Your goal: Copy out exactly the lines below that run from the one holding "You are a computer-use agent. 604x427 pixels." to the one holding "You are a computer-use agent. Image resolution: width=492", keeping both of those lines and no others.

--- Given information ---

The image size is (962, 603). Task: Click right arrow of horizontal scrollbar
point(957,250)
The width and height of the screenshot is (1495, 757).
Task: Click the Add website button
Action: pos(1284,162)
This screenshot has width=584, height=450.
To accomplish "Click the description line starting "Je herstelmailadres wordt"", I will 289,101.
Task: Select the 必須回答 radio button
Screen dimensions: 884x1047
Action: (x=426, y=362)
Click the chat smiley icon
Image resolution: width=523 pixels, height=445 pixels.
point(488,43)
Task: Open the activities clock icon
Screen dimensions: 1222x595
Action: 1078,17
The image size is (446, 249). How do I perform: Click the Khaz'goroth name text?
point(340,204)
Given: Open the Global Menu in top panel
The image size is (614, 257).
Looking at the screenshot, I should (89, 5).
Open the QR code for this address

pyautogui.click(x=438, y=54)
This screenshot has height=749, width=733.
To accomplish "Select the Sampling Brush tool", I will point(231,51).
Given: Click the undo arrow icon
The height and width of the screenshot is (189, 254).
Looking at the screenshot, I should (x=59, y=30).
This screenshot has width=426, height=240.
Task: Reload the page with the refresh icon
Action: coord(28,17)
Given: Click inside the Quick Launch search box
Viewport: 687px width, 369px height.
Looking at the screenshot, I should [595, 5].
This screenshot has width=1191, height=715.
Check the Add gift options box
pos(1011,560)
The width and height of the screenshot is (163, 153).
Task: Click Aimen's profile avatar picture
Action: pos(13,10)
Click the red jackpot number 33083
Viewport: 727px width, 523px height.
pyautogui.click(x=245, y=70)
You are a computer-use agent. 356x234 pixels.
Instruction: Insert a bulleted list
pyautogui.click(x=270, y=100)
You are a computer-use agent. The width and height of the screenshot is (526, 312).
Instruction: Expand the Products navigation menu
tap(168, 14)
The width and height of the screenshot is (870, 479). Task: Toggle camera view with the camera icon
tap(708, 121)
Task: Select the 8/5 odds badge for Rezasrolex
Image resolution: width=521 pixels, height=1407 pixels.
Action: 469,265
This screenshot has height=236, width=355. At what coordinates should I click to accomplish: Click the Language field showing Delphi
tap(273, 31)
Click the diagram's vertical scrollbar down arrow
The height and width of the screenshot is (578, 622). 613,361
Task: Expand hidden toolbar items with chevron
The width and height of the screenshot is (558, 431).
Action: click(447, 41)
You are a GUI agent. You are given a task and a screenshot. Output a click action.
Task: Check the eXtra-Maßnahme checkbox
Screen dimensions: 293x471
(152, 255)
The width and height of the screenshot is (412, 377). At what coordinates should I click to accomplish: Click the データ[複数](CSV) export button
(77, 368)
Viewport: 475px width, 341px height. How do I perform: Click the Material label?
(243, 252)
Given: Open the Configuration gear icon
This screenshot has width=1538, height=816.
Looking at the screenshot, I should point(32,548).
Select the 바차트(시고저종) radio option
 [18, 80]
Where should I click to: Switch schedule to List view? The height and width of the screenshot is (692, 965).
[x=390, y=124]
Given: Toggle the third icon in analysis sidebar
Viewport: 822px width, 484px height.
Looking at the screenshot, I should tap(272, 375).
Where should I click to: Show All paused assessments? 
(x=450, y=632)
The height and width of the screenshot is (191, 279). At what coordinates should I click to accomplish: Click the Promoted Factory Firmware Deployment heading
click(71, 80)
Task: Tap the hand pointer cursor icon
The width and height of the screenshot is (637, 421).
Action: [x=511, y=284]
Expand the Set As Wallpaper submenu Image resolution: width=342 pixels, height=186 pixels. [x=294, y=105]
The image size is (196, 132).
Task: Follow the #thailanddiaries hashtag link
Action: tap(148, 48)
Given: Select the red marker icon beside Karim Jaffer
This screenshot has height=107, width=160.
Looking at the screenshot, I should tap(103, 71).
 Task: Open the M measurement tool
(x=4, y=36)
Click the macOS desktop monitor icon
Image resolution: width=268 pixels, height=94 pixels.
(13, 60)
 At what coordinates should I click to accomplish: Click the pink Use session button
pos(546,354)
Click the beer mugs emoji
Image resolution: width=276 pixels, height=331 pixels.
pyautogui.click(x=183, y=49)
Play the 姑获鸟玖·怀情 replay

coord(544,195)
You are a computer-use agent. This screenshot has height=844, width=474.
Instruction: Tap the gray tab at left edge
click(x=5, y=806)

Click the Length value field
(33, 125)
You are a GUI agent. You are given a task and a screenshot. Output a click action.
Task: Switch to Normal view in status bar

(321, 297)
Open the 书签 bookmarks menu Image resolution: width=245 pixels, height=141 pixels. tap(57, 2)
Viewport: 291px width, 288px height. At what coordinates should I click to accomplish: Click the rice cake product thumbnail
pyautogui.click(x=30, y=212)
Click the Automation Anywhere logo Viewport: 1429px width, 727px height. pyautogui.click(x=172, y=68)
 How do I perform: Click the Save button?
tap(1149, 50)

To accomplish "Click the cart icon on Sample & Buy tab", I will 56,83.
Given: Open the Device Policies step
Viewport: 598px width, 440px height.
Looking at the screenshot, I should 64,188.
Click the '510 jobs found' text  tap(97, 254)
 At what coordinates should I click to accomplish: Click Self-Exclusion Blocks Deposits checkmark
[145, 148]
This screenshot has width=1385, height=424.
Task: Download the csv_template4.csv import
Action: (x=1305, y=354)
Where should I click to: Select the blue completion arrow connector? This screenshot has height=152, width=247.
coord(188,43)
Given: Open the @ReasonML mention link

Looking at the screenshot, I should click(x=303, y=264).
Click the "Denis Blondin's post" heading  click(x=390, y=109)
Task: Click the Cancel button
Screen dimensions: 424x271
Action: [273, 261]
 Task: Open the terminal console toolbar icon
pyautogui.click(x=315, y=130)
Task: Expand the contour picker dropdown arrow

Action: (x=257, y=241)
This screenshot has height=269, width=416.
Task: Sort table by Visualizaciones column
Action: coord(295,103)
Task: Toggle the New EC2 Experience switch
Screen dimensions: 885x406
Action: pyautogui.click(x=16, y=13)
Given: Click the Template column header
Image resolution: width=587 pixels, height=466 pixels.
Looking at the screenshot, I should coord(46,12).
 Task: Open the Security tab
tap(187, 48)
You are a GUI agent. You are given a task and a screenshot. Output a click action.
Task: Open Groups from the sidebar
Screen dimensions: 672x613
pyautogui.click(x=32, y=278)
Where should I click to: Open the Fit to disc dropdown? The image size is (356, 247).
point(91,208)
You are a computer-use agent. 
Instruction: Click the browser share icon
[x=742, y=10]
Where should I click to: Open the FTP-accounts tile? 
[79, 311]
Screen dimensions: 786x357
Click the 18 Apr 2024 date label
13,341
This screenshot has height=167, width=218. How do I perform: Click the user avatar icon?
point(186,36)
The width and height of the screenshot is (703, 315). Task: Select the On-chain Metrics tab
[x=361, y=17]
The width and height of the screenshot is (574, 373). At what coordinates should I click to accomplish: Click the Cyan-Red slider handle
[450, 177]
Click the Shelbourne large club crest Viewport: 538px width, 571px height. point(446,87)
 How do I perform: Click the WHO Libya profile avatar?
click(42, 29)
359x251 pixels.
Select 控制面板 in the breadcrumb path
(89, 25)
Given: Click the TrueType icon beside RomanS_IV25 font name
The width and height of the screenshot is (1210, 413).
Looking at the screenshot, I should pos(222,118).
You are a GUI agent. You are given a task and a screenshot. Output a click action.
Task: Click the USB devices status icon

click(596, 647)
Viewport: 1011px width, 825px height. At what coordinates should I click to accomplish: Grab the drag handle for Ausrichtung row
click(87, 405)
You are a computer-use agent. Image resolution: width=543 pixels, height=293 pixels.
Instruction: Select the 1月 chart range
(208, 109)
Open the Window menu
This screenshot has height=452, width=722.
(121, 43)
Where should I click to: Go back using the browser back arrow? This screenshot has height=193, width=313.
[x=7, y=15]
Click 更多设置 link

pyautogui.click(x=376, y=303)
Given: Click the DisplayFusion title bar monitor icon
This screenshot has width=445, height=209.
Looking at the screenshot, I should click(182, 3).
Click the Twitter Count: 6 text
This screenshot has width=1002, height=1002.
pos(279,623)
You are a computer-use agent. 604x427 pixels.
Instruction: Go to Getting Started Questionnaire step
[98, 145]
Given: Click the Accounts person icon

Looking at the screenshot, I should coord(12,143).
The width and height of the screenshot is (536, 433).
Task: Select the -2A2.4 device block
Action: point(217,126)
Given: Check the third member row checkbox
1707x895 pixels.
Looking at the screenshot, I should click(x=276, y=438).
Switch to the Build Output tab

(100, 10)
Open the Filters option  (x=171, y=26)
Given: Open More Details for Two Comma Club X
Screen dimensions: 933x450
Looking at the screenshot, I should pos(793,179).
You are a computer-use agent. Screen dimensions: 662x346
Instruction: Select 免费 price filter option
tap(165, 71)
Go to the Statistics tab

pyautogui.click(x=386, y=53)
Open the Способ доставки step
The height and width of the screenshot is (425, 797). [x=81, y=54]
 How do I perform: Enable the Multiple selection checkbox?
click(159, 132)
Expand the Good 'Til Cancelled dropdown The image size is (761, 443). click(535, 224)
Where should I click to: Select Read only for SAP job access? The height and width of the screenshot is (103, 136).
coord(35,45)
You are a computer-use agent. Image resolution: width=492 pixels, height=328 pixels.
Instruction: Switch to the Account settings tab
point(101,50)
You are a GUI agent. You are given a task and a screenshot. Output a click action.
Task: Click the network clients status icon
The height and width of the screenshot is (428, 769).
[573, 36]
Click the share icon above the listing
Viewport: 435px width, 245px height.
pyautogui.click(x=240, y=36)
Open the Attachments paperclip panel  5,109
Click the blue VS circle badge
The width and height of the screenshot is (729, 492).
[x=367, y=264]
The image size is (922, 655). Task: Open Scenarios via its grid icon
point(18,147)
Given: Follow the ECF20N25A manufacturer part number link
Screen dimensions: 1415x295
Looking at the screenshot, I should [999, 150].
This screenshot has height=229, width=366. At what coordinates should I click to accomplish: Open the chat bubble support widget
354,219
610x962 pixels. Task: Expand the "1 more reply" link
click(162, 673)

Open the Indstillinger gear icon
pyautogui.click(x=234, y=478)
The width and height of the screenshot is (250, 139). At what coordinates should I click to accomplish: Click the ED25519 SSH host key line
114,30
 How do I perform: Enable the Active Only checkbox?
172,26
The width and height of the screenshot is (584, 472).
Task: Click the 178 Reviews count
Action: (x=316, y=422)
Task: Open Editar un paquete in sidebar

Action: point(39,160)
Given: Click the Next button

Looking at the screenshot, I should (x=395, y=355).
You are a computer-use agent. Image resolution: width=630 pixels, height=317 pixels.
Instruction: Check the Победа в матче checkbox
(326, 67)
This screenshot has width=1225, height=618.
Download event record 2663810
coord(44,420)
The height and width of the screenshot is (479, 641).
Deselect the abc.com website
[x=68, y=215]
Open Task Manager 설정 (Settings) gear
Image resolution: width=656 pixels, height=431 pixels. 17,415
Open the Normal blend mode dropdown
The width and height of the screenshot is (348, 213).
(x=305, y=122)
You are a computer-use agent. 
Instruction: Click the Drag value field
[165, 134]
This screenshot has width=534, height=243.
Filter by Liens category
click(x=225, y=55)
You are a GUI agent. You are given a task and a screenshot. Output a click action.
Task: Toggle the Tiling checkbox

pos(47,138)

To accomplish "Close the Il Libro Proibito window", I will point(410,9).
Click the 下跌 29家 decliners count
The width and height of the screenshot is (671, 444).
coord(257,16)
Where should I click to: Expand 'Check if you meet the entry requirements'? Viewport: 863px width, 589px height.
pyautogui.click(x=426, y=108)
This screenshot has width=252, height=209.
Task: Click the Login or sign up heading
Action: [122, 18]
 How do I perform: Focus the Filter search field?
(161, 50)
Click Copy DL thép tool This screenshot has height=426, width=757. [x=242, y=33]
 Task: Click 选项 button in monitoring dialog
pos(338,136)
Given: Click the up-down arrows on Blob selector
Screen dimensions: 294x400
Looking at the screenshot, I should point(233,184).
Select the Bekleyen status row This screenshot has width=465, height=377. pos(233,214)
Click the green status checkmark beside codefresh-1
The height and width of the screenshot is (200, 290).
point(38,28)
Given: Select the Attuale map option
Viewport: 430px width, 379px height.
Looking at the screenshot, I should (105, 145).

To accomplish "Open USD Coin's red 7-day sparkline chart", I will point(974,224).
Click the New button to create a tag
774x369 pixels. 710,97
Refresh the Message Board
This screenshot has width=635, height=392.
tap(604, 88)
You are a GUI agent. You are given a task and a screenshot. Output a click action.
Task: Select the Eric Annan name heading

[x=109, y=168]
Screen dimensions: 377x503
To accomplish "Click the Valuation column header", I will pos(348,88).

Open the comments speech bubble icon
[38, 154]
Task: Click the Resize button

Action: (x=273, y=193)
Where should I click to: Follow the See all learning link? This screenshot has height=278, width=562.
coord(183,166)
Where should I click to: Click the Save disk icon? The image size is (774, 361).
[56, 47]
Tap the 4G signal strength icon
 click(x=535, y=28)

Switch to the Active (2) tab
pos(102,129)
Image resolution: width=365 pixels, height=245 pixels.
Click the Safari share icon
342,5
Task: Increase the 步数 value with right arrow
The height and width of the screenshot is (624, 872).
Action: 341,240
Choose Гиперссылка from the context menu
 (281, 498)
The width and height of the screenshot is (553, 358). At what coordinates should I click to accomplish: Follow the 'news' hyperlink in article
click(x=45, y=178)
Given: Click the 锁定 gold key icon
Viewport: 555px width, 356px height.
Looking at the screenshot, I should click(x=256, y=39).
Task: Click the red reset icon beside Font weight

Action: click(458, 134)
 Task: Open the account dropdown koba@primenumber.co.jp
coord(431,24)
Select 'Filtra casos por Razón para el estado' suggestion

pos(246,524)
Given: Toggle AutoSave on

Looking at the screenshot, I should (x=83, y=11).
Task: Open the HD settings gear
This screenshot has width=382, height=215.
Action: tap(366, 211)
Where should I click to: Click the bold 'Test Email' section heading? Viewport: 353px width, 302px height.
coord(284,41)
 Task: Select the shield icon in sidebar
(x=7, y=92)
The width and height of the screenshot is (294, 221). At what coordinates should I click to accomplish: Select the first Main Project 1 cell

---

Exercise answer:
You are a computer-use agent. 604x427 pixels.
Instruction: Go to Getting Started Questionnaire step
[98, 145]
Given: Click the Accounts person icon

Looking at the screenshot, I should coord(12,143).
The width and height of the screenshot is (536, 433).
Task: Select the -2A2.4 device block
Action: point(217,126)
Given: Check the third member row checkbox
1707x895 pixels.
Looking at the screenshot, I should click(x=276, y=438).
Switch to the Build Output tab

(100, 10)
Open the Filters option  (x=171, y=26)
Given: Open More Details for Two Comma Club X
Screen dimensions: 933x450
Looking at the screenshot, I should pos(793,179).
You are a computer-use agent. Screen dimensions: 662x346
Instruction: Select 免费 price filter option
tap(165, 71)
Go to the Statistics tab

pyautogui.click(x=386, y=53)
Open the Способ доставки step
The height and width of the screenshot is (425, 797). [x=81, y=54]
 How do I perform: Enable the Multiple selection checkbox?
click(159, 132)
Expand the Good 'Til Cancelled dropdown The image size is (761, 443). click(535, 224)
Where should I click to: Select Read only for SAP job access? The height and width of the screenshot is (103, 136).
coord(35,45)
You are a computer-use agent. Image resolution: width=492 pixels, height=328 pixels.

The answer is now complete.